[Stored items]
# # # # #
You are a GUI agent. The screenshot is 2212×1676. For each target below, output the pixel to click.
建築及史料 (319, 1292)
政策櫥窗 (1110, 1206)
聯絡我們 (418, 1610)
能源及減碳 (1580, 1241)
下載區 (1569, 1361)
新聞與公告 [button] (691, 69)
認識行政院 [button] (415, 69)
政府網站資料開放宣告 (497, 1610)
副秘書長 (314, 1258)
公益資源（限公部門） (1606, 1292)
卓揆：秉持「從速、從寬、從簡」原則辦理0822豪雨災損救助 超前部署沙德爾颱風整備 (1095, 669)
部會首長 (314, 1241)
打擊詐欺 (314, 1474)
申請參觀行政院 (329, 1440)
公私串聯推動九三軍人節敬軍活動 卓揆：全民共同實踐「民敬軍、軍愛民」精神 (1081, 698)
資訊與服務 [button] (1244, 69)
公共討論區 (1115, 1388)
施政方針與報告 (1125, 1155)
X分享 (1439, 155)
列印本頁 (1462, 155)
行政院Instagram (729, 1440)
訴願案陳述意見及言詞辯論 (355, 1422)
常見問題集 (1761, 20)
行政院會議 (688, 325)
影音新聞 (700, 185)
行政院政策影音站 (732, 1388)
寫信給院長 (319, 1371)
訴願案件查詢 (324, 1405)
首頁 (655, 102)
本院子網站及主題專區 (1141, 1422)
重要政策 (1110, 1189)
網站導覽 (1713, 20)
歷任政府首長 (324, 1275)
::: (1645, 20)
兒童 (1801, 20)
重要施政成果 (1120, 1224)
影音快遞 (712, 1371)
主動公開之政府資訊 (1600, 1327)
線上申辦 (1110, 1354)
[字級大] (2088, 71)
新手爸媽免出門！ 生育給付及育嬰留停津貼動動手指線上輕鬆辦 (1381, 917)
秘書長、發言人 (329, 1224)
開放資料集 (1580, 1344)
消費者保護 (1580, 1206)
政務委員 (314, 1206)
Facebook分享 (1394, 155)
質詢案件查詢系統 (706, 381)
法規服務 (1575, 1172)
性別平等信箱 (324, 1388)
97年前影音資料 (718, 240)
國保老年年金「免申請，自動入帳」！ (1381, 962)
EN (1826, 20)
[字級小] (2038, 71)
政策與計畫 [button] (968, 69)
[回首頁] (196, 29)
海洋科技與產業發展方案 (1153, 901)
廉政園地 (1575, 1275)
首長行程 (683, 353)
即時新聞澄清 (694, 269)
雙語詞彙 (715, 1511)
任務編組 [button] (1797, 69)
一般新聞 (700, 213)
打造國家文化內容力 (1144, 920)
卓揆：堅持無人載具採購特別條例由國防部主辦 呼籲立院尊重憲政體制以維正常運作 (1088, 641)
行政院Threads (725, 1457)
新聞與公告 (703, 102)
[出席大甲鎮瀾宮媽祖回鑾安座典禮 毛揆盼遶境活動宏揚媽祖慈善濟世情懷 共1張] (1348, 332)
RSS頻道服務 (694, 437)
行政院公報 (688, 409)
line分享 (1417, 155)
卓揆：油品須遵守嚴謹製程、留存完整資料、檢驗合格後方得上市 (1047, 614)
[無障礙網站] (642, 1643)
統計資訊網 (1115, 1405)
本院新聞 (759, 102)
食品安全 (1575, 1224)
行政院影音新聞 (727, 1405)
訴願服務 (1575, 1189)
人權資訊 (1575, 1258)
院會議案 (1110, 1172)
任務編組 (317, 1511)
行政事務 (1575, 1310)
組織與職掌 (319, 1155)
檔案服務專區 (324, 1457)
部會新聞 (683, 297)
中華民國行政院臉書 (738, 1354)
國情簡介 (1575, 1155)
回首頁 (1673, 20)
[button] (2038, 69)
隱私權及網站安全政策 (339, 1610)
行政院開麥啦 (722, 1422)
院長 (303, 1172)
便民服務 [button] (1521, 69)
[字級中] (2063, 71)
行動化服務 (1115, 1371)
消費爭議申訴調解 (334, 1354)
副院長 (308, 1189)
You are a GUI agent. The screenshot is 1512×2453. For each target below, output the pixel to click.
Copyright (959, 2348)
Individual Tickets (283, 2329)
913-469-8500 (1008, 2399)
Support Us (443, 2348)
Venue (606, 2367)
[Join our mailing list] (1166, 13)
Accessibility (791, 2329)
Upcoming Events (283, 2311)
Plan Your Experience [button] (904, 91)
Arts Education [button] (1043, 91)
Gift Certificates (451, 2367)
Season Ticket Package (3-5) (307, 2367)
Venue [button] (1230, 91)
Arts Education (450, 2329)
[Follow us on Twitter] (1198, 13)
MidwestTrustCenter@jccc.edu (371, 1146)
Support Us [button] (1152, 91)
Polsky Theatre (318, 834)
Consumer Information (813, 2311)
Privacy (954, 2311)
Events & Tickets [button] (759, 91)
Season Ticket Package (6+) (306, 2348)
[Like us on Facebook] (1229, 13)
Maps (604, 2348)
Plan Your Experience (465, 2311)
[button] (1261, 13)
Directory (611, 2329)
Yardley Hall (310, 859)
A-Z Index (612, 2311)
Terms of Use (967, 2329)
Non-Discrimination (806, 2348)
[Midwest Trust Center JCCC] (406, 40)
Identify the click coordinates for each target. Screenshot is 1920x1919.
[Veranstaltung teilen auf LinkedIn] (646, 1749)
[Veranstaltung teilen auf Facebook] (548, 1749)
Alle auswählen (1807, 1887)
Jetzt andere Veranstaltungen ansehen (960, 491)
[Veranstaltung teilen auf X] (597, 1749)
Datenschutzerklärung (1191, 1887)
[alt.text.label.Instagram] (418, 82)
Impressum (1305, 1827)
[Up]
# # # # #
▶ PROBLEM TO WORK ON
Line by line, set the records above down again exactly.

▶ ANSWER SPACE
You are a GUI agent. The screenshot is 2212×1676. For each target below, output the pixel to click.
建築及史料 (319, 1292)
政策櫥窗 (1110, 1206)
聯絡我們 (418, 1610)
能源及減碳 (1580, 1241)
下載區 (1569, 1361)
新聞與公告 [button] (691, 69)
認識行政院 [button] (415, 69)
政府網站資料開放宣告 (497, 1610)
副秘書長 (314, 1258)
公益資源（限公部門） (1606, 1292)
卓揆：秉持「從速、從寬、從簡」原則辦理0822豪雨災損救助 超前部署沙德爾颱風整備 (1095, 669)
部會首長 (314, 1241)
打擊詐欺 (314, 1474)
申請參觀行政院 (329, 1440)
公私串聯推動九三軍人節敬軍活動 卓揆：全民共同實踐「民敬軍、軍愛民」精神 (1081, 698)
資訊與服務 [button] (1244, 69)
公共討論區 (1115, 1388)
施政方針與報告 (1125, 1155)
X分享 (1439, 155)
列印本頁 (1462, 155)
行政院Instagram (729, 1440)
訴願案陳述意見及言詞辯論 (355, 1422)
常見問題集 (1761, 20)
行政院會議 (688, 325)
影音新聞 (700, 185)
行政院政策影音站 (732, 1388)
寫信給院長 (319, 1371)
訴願案件查詢 (324, 1405)
首頁 (655, 102)
本院子網站及主題專區 (1141, 1422)
重要政策 (1110, 1189)
網站導覽 (1713, 20)
歷任政府首長 (324, 1275)
::: (1645, 20)
兒童 (1801, 20)
重要施政成果 (1120, 1224)
影音快遞 (712, 1371)
主動公開之政府資訊 (1600, 1327)
線上申辦 (1110, 1354)
[字級大] (2088, 71)
新手爸媽免出門！ 生育給付及育嬰留停津貼動動手指線上輕鬆辦 (1381, 917)
秘書長、發言人 (329, 1224)
開放資料集 (1580, 1344)
消費者保護 (1580, 1206)
政務委員 (314, 1206)
Facebook分享 (1394, 155)
質詢案件查詢系統 (706, 381)
法規服務 (1575, 1172)
性別平等信箱 (324, 1388)
97年前影音資料 (718, 240)
國保老年年金「免申請，自動入帳」！ (1381, 962)
EN (1826, 20)
[字級小] (2038, 71)
政策與計畫 [button] (968, 69)
[回首頁] (196, 29)
海洋科技與產業發展方案 (1153, 901)
廉政園地 (1575, 1275)
首長行程 (683, 353)
即時新聞澄清 (694, 269)
雙語詞彙 (715, 1511)
任務編組 [button] (1797, 69)
一般新聞 (700, 213)
打造國家文化內容力 (1144, 920)
卓揆：堅持無人載具採購特別條例由國防部主辦 呼籲立院尊重憲政體制以維正常運作 (1088, 641)
行政院Threads (725, 1457)
新聞與公告 (703, 102)
[出席大甲鎮瀾宮媽祖回鑾安座典禮 毛揆盼遶境活動宏揚媽祖慈善濟世情懷 共1張] (1348, 332)
RSS頻道服務 (694, 437)
行政院公報 (688, 409)
line分享 (1417, 155)
卓揆：油品須遵守嚴謹製程、留存完整資料、檢驗合格後方得上市 (1047, 614)
[無障礙網站] (642, 1643)
統計資訊網 (1115, 1405)
本院新聞 (759, 102)
食品安全 (1575, 1224)
行政院影音新聞 (727, 1405)
訴願服務 (1575, 1189)
人權資訊 (1575, 1258)
院會議案 (1110, 1172)
任務編組 (317, 1511)
行政事務 (1575, 1310)
組織與職掌 (319, 1155)
檔案服務專區 (324, 1457)
部會新聞 (683, 297)
中華民國行政院臉書 (738, 1354)
國情簡介 (1575, 1155)
回首頁 (1673, 20)
[button] (2038, 69)
隱私權及網站安全政策 (339, 1610)
行政院開麥啦 (722, 1422)
院長 (303, 1172)
便民服務 [button] (1521, 69)
[字級中] (2063, 71)
行動化服務 (1115, 1371)
消費爭議申訴調解 (334, 1354)
副院長 (308, 1189)
You are a GUI agent. The screenshot is 1512×2453. For each target below, output the pixel to click.
Copyright (959, 2348)
Individual Tickets (283, 2329)
913-469-8500 (1008, 2399)
Support Us (443, 2348)
Venue (606, 2367)
[Join our mailing list] (1166, 13)
Accessibility (791, 2329)
Upcoming Events (283, 2311)
Plan Your Experience [button] (904, 91)
Arts Education [button] (1043, 91)
Gift Certificates (451, 2367)
Season Ticket Package (3-5) (307, 2367)
Venue [button] (1230, 91)
Arts Education (450, 2329)
[Follow us on Twitter] (1198, 13)
MidwestTrustCenter@jccc.edu (371, 1146)
Support Us [button] (1152, 91)
Polsky Theatre (318, 834)
Consumer Information (813, 2311)
Privacy (954, 2311)
Events & Tickets [button] (759, 91)
Season Ticket Package (6+) (306, 2348)
[Like us on Facebook] (1229, 13)
Maps (604, 2348)
Plan Your Experience (465, 2311)
[button] (1261, 13)
Directory (611, 2329)
Yardley Hall (310, 859)
A-Z Index (612, 2311)
Terms of Use (967, 2329)
Non-Discrimination (806, 2348)
[Midwest Trust Center JCCC] (406, 40)
Identify the click coordinates for each target. Screenshot is 1920x1919.
[Veranstaltung teilen auf LinkedIn] (646, 1749)
[Veranstaltung teilen auf Facebook] (548, 1749)
Alle auswählen (1807, 1887)
Jetzt andere Veranstaltungen ansehen (960, 491)
[Veranstaltung teilen auf X] (597, 1749)
Datenschutzerklärung (1191, 1887)
[alt.text.label.Instagram] (418, 82)
Impressum (1305, 1827)
[Up]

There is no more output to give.